Photo on 4-6-16 at 11.19 AM

Note: This is a re-post of a post I wrote for the Augmented Reality Center at Miami University.

The AR Center’s HoloLens arrived yesterday at noon, so I thought I’d write a few quick notes about my impressions so far.

Headline: Everyone who tries it is impressed, and excited. I’ve had students, administrative assistants, colleagues, and our community relations person all try it out. Some like it more than others, but most people that try it react with surprise and delight. Not just techies, but a fairly broad cross-section of people, see this technology as cool and desirable.

This is in contrast to the Google Glass, Google Project Tango tablet, or Oculus Rift. While those technologies all have their adherents, and we find them all very useful in our research, I haven’t seen a reaction of surprised delight from anyone that I’ve demoed those technologies for.

Some specific points that I’ve already noticed:

  • Battery life exceeds expectations. I’ve been wearing the device, powered on, since 9am. It is now 11:30am, and I still have 40% battery charge. This isn’t great, but it far exceeds my expectations, based on my experiences with Tango and Glass. Of course I’m not using any intense applications (like a game), but I have several holograms positioned around my office.
  • Comfortable enough. It took me a few tries to find a comfortable way to wear the device. It is heavy, and my head is a weird shape, so the headband kept either sliding down my head, or being too tight. I added the “over the head” band and removed the nose piece, and now I’ve been wearing it comfortably for 2+ hours.
  • Great control scheme. One of my main problems with Google Glass was the awkwardness of controlling it. HoloLens has a gesture-based control scheme that feels very natural, and also has decent voice recognition support.
  • Remove desktop? One thing I’ve already gotten a bit addicted to is using glass to remote desktop into my Windows server. I had some driver updates and things to do. Instead of taking up real estate on my laptop display, I used the RD client on HoloLens, and floated the window in the air over another part of my desk.

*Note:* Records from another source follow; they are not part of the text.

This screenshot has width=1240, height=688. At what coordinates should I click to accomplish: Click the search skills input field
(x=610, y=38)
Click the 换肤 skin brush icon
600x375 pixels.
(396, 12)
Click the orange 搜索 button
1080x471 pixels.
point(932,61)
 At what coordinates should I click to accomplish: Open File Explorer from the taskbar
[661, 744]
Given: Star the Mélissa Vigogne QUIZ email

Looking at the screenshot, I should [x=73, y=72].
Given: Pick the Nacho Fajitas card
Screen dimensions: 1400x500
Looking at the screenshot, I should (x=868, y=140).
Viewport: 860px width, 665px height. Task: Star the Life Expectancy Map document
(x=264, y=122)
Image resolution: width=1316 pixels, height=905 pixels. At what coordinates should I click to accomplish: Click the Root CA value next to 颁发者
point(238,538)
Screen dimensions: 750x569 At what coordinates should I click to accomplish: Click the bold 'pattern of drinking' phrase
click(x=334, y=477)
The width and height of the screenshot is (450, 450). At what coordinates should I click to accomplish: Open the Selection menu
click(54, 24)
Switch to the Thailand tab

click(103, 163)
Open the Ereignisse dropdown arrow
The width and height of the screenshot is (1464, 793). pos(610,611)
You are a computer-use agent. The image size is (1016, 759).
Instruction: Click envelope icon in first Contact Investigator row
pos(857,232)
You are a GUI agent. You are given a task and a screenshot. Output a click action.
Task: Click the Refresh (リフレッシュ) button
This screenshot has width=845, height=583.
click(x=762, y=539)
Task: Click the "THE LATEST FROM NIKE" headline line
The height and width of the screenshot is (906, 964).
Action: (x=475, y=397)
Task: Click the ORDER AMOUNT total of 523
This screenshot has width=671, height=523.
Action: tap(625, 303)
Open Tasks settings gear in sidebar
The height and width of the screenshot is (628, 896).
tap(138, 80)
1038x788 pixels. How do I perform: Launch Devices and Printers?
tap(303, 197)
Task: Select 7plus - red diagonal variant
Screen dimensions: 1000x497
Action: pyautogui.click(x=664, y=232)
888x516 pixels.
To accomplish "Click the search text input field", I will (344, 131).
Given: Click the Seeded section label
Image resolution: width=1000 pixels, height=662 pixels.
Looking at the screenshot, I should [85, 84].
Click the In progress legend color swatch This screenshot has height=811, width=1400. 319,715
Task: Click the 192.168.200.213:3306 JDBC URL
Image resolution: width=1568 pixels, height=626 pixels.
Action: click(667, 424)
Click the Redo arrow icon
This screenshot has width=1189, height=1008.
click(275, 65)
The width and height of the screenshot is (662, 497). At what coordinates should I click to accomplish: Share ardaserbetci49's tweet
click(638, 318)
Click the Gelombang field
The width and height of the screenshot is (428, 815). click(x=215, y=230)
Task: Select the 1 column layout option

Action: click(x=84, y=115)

Of course, typing isn’t very natural, similar to typing on the phone/tablet version of remote desktop. But good for monitoring installers, clicking on buttons, and so on.
  • Very little lag, no simulator sickness. Several of the people that have tried the HoloLens seemed worried that it might make them nauseous. So far I haven’t seen any evidence of it doing so. The holograms are remarkably stable in their position, even when I move my head rapidly. I am able to notice some color separation during head movement. The white cursor dot tends to look like three dots (one red, one green, one blue) during head motion.

Overall, I’m very impressed and excited about this technology. I really can imagine simply getting rid of all my screens, and using holograms instead. Probably not with this current iteration of the hardware/software ecosystem, but it is within reach.